◆ **Questions on the material**:
1 > From the article about Goldman Sachs meetings, copy the words starting at "However, as the" and ending at "Goldman Sachs included.".
2 > Answer these questions using the article about Goldman Sachs meetings:
(a) Who issued the guidance on 12 March?
(b) What has New York state banned?
(c) How long does the article say the virus gestation period is?
3 > Sum up the article about Goldman Sachs meetings in two sentences.

Top of Quoted passage

Goldman Sachs is no longer holding in-person meetings. If you want to participate in a morning meeting at the firm now, you'll need to dial-in. Same for anything else that requires the interaction of multiple people: whether you're on the blue team or the white team, whether you're at home, in the main office, or in the recovery office, your interactions will take place online.
However, as the virus reaches a 'tipping point' in New York and London, it's worth remembering that large meetings were a comparatively recent phenomenon at many major banks, Goldman Sachs included.
The New York Times noted yesterday that when it checked in with GS last week, the firm had banned handshakes but was holding meetings of up to 20 people. Those rules dated back to guidance issued by CEO David Solomon on 12 March to become effective 16 March. At that time, Solomon instructed employees to avoid physical contact with employees and to, 'Limit the size of gatherings with your colleagues to no more than 20 people.'
There's no evidence of the 20-person gathering rule being rescinded. However, things at GS seem to have changed at the latest around Thursday last week as governments in the U.S. and U.K. strengthened social distancing rules. The UK government now says that gatherings with anyone outside your family are inadvisable and New York state has banned non-essential gatherings of any size. Many European countries have even stricter provisions.
While banks have rushed to keep up with the ever-changing situation, the hope must now be that last week's 20 person meetings didn't spread the virus among groups of employees before the lockdown. Whether this is the case will soon become clear: the virus gestation period is 14 days, taking us to the end of March.

Bottom of Quoted passage
Top of Provided material

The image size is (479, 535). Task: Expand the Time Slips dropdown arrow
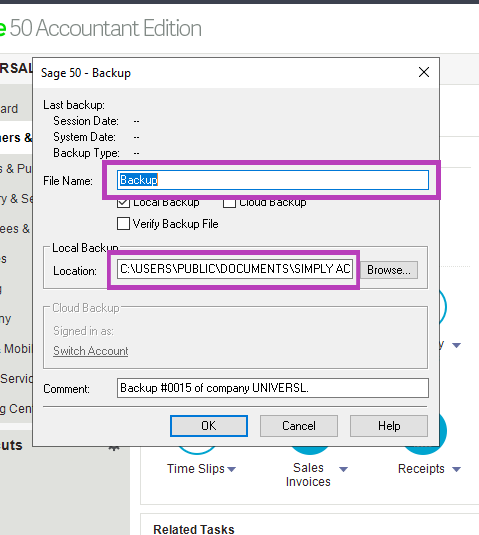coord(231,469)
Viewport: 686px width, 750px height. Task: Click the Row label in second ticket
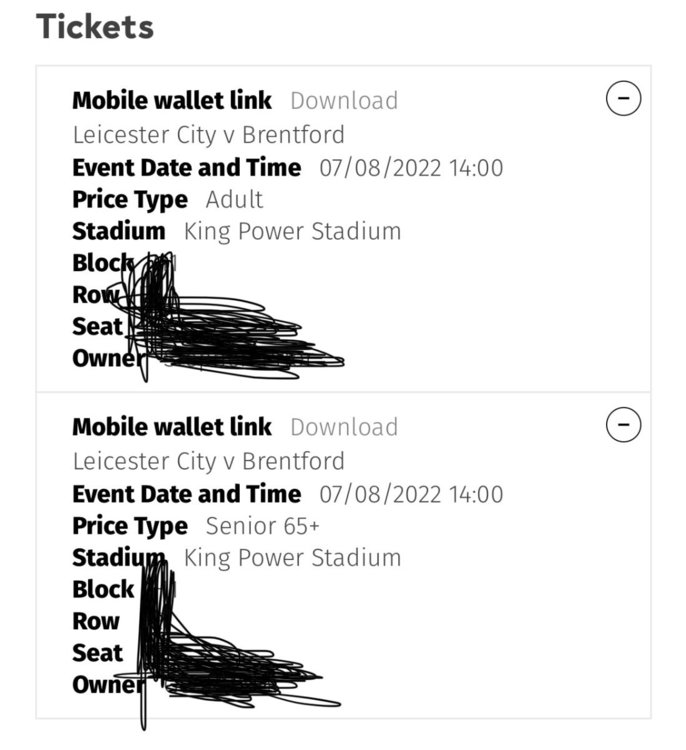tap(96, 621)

Bottom of Provided material

◆ **Answers in order**:
1 >
However, as the virus reaches a 'tipping point' in New York and London, it's worth remembering that large meetings were a comparatively recent phenomenon at many major banks, Goldman Sachs included.

2 >
(a) CEO David Solomon
(b) Non-essential gatherings of any size
(c) 14 days

3 > Goldman Sachs is no longer holding in-person meetings, so interactions now take place online. Earlier guidance from CEO David Solomon had allowed gatherings of up to 20 people, and the hope is that those meetings didn't spread the virus among employees before the lockdown.